We have a programme on the BBC called 'Who do you think you are?' in which various public figures look at where they came from and who their ancestors were. I love it because instead of being the history of the rich and royal, it is the history of everyone, of people in all their rich variety. Social history at it's most illuminating and I love the way it digs away at the reasons for things. Migrations, politics, crime, scandal, adventure, love... It's all been shown on this series at some time or another.
I have it series linked and am slowly watching and enjoying the current series...
One day in my teens I was digging through boxes at home when I came across a family tree of my fathers side. Having bought it to my parents attention, it was whisked from my hands with glee and my parents started to trace back even further. I look at this grand tree as it is now and it feels to me so one sided. All these women! Where did they come from? Who were they? Where did they go? Half of me comes from my mothers side but there always seems to be so much focus on the paternal side, why?
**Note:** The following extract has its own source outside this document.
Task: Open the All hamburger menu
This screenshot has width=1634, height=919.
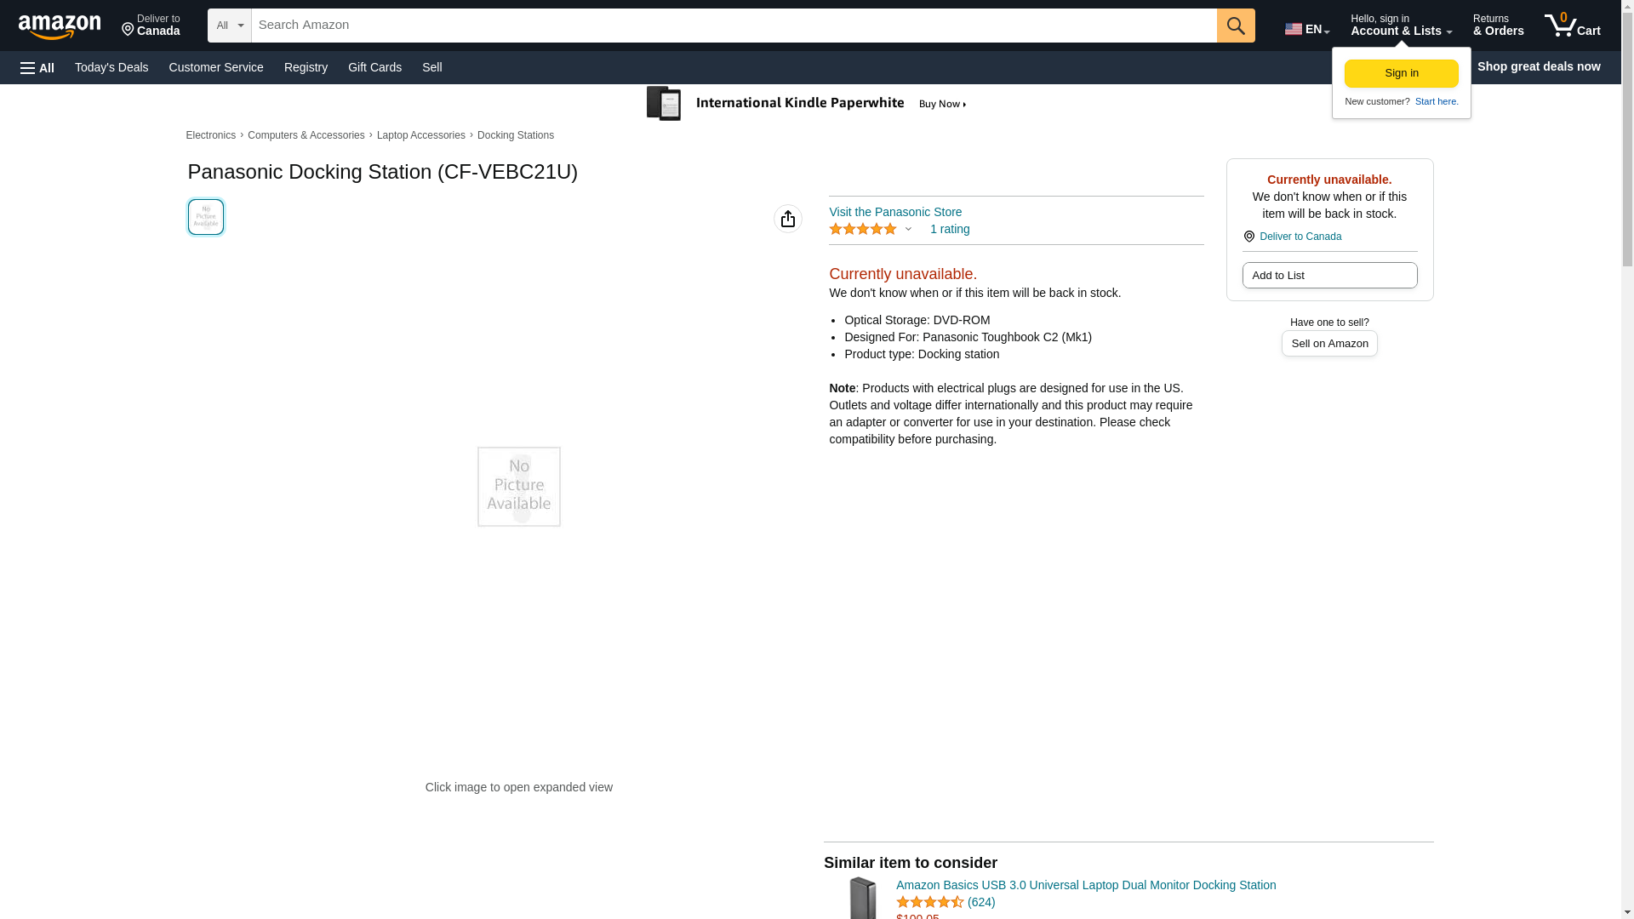Action: tap(37, 67)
My paternal line extends back, from London most recently but my Great-grandfather migrated from the edge of the fens. My family extends back and back in this land. They moved from village to village with each marriage but they remained here for generations on the edge of the marshy wilderness that was eventually drained. They were poor: rat catchers, rag and bone men, labourers. Some were found in the poorhouses and others spent time in the clink.
What of all the women? My paternal grandmother? No idea. I believe her family came from Liverpool. My maternal side is a little different because it is my maternal grandfather who is the most miysterious. He was half Welsh and he and his brother spent time in a children's home whenever their parents couldn't afford to feed them. I suspect my Grandfather was abused in the home and that this affected him in many ways. He was a deeply creative person and even though he has been dead a long time, people still approached my Uncle with the family resemblance when he lived in the last town my Grandfather had lived in. He was fondly remembered by many and they bore testament to this. There are little sparks of controversy hinted at my Grandmother that make him even more intriguing to me and all the more sad for him. She certainly didn't feel the same way towards him as everyone else did as they eventually divorced.
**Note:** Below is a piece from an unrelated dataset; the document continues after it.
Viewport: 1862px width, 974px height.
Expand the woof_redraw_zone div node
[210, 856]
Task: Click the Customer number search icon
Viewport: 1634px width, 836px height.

My maternal line is one I know a little more about, up to a point. Long ago an ancestor left Scotland and married a farmers daughter in East Anglia. He had a good job and was obviously well educated but it is almost as if he didn't exist before the move. His line included an uncle that went to India with the East India Company (I have his battered trunk that accompanied him). There was a whole gaggle of spinster headmistresses (we have their letters to each other in which they discussed their gardens).
I wish I could know all these people better. Their blood flows through my veins. I am a result of the choices they made. I can never touch them or really know anything beyond a few bare facts about them. Some of their characteristics will have been lost over the years but some of them would have looked like me, would have had my personality traits, my skills. What an earth would they have made of me? of my life? of my choices?